The results of this study revealed that the number of symptoms was lower in obese or overweight patients compared to normal-weight patients, and these individuals also returned to work faster. This is in contrast to previous studies which reported that obesity affects COVID-19 severity through impaired respiratory function.25 There are several possible reasons for this discrepancy. First, the obese or overweight group may have had a higher proportion of men. It is known that women tend to complain of symptoms more frequently than men, and they also have a higher incidence of long COVID-19 syndrome, where symptoms persist for > 4 weeks 26. In fact, the results of this study showed that approximately 93% of the obese group consisted of men, which was higher compared to the 11% in the normal weight group. Second, the overweight or obese group included a larger proportion of flight attendants, approximately 50%, in contrast to the 7% in the normal weight group. Since flight attendants do not have direct contact with passengers, they could return to work as long as they were deemed capable of performing their duties, despite having persistent symptoms. On the other hand, cabin attendants, who interact with passengers directly, would not have been able to resume work until all major symptoms had disappeared. Lastly, the average BMI of subjects classified as obese in this study was 24.4, which is lower compared to previous studies where a BMI of 30 or higher was used to define obesity 27.
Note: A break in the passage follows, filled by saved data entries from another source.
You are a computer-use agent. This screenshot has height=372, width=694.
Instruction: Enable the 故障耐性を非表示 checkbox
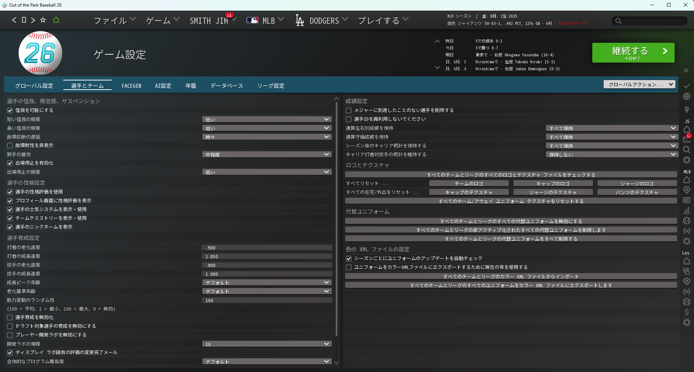pyautogui.click(x=10, y=146)
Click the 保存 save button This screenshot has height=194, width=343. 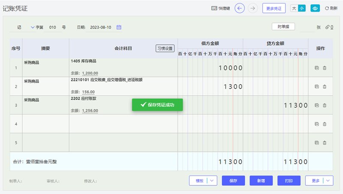[233, 181]
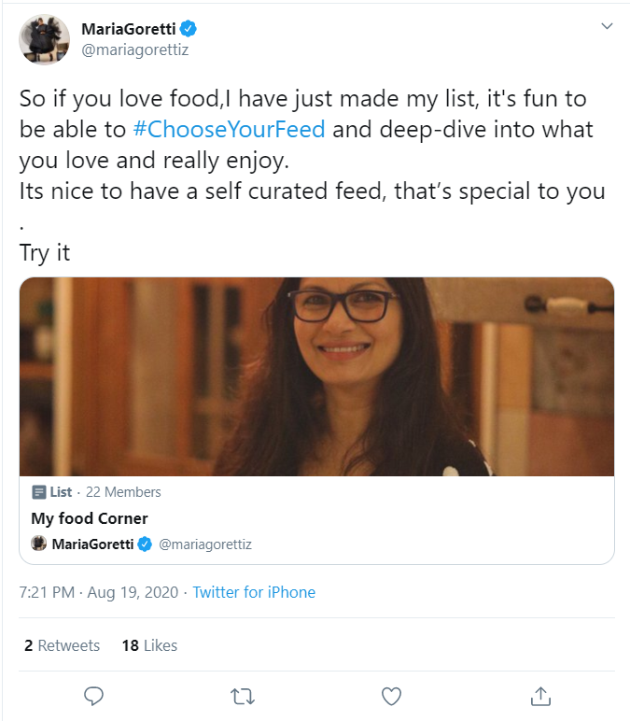The height and width of the screenshot is (721, 630).
Task: Open MariaGoretti's profile picture
Action: [44, 39]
This study has certain limitations. First, it should be noted that the results are not easily applicable to the wider population, as the study was only conducted on Korean airline crews. Further studies are necessary to confirm the relationship between weight and COVID-19 symptoms specifically in airline crews. Second, there is a possibility of recall bias, as participants had to recall their symptoms at the time of COVID-19 infection when answering the questionnaire. Additionally, the proportion of obese or overweight participants was relatively low, accounting for only approximately 24% of the total participants.